In her laboratory at the Stem Cell Institute for the treatment and study of monogenic diseases (i-Stem - Inserm/University d’Evry), Christine Baldeschi manufactures skin cells from stem cells for the purpose of grafting an epidermis onto patients suffering from rare genetic skin diseases. Upcoming clinical trials are a world "first".
Affiliated with the AFM Telethon, i-Stem is a university laboratory created by Marc Peschanski in 2005. The teams are working on the treatment and understanding of genetic diseases using stem cells of embryonic origin, or of induced pluripotency, taken from the patient. For the past twelve years, Christine Baldeschi has led the team studying genodermatoses, rare genetic skin diseases. Based on protocols, the researcher carries out either cell therapy or pathological modelling of genetic skin diseases in order to find treatments.
Immortal and pluripotent cells
Embryonic stem cells, collected five to seven days after in vitro fertilization and cultured "have two characteristics: they are "immortal" and self-renewing indefinitely, and "pluripotent", i. e. they will give all the cell types of the body: brain, skin, muscle...", explains Christine Baldeschi, who develops protocols to then differentiate these pluripotent stem cells into skin cells, keratinocytes, melanocytes or fibroblasts.
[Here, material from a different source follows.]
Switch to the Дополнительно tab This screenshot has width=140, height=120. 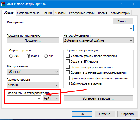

Grafting an epidermis by 2022
Once differentiated into keratinocytes, the cells will be used to reform an epidermis. "We are currently setting up a clinical trial that will make it possible to graft an epidermis on patients suffering from sickle cell disease. This rare genetic disease affects one in 30,000 children and causes leg ulcers. There is currently no treatment." The idea is to use this in vitro reconstructed skin as a healing dressing. Protocols for the production of human-compatible cells are currently being tested with the pharmaceutical industry. "We have never been so close to being able to treat patients," says the researcher.
Reprogramming the cells
Christine Baldeschi also carries out pathological modelling on epidermolysis bullosa, another rare genetic disease that affects children and is responsible for the detachment of their skin. "In this case, we apply a cocktail of transcription factors directly to the patient's blood cells. This cocktail reprograms the blood cells in a pluripotent state and these cells have the same characteristics as embryonic stem cells," explains the researcher, who works directly with the medical team at Necker Hospital. "By studying diseased keratinocytes, we are trying to understand the molecular mechanisms associated with this disease in order to perform pharmacological screening: we are testing existing drugs to to find the right therapeutic formula. »
Nice, Glasgow, Evry
After a master's degree in cellular and molecular biology at Nice Sophia Antipolis University, Christine Baldeschi continued with a thesis, the subject of which already dealt with a skin genetic disease. She supported it in 2004 and went on to do a post-doctoral fellowship in Glascow. She returned earlier than expected to France, to Université d’Evry, where she obtained a position as a lecturer in September 2006, at the age of 29! A year later, she took over the management of her current team at I-Stem. "I immediately benefited from the confidence of the Director of the Institute. "Today, the young researcher is responsible for M2 tissue, cell and gene biotherapy and in turn is passing on the torch of research. "It is a great pride to know that one of my students was admitted to Harvard as a post-doctoral fellow!"